Nelle scorse settimane. a peggiorare la situazione, è arrivato infatti anche l’accordo tra Malta e la Libia, un accordo sui respingimenti che delinea una sorta di caccia al migrante e che, secondo la portavoce di Sea Watch, non fa che rafforzare il filo esistente tra Italia e Libia e “la possibilità di commettere quelli che si qualificano come crimini sotto il profilo del diritto internazionale, dando invece una sorta di quadro di legittimità”. Linardi ci ricorda che l’Italia è stata già condannata in merito alla pratica dei respingimenti collettivi nel 2011, proprio perché riportava le persone in Libia con le sue navi militari, e che “quindi ora siamo arrivati a una versione più sottile di questa pratica: il lavoro non viene più svolto dalle navi italiani o maltesi, ma lo si fa fare ai libici così da aggirare il crimine di respingimento, che in realtà avviene lo stesso ma per procura. Addirittura il mese scorso Malta si è macchiata di questo crimine facendo fare l’opera di respingimento ad alcuni pescherecci”.

Alla domanda se le ong si aspettino un atteggiamento diverso nei loro confronti dall’attuale governo rispetto a quello precedente che vedeva Matteo Salvini all’Interno e quasi una dichiarazione di guerra nei confronti delle navi umanitarie, Giorgia Linardi risponde che le aspettative sono state disattese, perché “nella sostanza non vi è un atteggiamento differente, ma solamente una diversa forma nel comunicare.
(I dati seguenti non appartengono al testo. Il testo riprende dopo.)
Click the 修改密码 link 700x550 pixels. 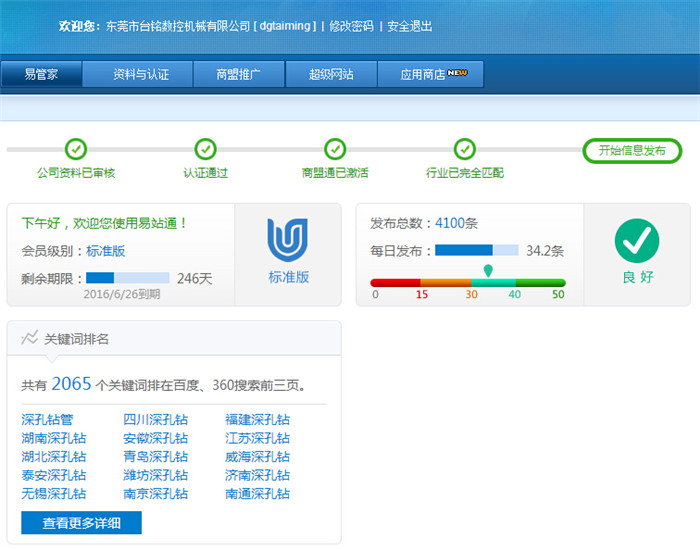point(350,26)
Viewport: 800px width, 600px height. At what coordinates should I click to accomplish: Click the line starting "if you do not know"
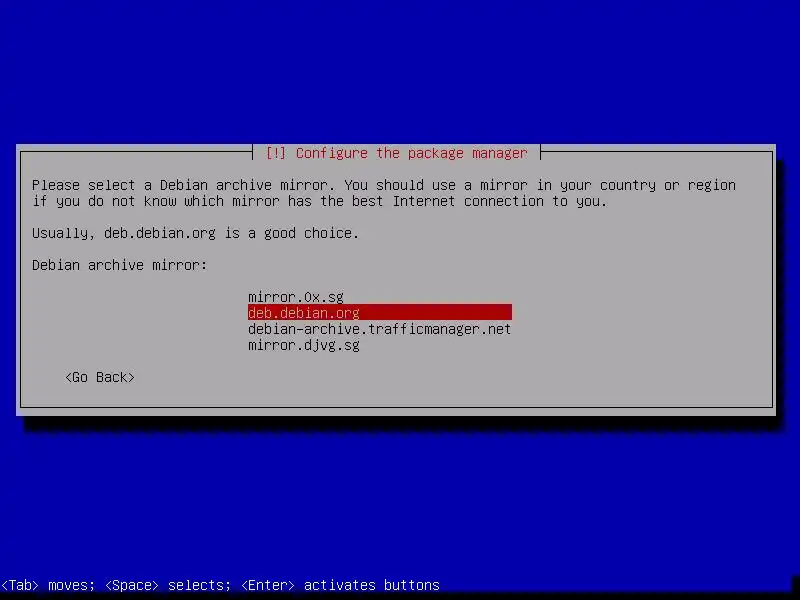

Il governo precedente aveva fatto dell’attacco alle ong il proprio marchio della campagna politica, questo invece lo fa in maniera più silenziosa, sottile, subdola, senza che però siano mancate le iniziative per scoraggiare la presenza di navi umanitarie in mare”. Nel decreto legge del 7 aprile si dichiara infatti che durante l’emergenza Covid l’Italia non risponde più ai parametri di porto sicuro, “andando così contro la normativa internazionale e riferendosi soltanto alle navi con bandiera straniera che hanno effettuato soccorso fuori dall’area SAR (ricerca e soccorso) italiana”.

La portavoce di Sea Watch fa sapere che negli ultimi mesi “le organizzazioni non governative sono state oggetto di accanite ispezioni, perché, sopperendo alla mancanza da parte delle autorità, sono intervenute quando le persone son state abbandonate per giorni in mare nonostante esistano i dispositivi aerei di Frontex. Italia e Malta hanno deciso di non intervenire e questo si qualifica come crimine di omissione di soccorso, mentre le navi umanitarie sono intervenute e quindi punite con ispezioni perché non accompagnate da predisposizione di assetti in mare per il soccorso”.  Per chi è impegnato in queste organizzazioni e su queste navi poco importa la percezione che si può avere dall’esterno, importa invece cosa possono fare con il loro operato.

"Le autorità si ostinano a non volersi responsabilizzare per un fenomeno che anche questo governo tratta come emergenziale, come hanno fatto già troppi governi – afferma Linardi -. Manca invece un approccio strutturale e di responsabilità anche da parte dell’Unione europea e noi ci associamo alla richiesta dell’Italia in questo senso, lo facciamo lavorando moltissimo in Germania attraverso contatti con il governo tedesco e con le città solidali pronte ad accogliere i migranti nonostante le norme di Dublino. Noi ci impegniamo, ma questo non può tradursi nel lasciare le persone in mare o a bordo di navi che le soccorrono per giorni e giorni”. Le questioni del rimpatrio e della distribuzioni dei migranti sono le richieste dell’Italia, “ma al centro – conclude - non viene mai posta la costruzione di vie sicure e legali in alternativa alla tratta di esseri umani”.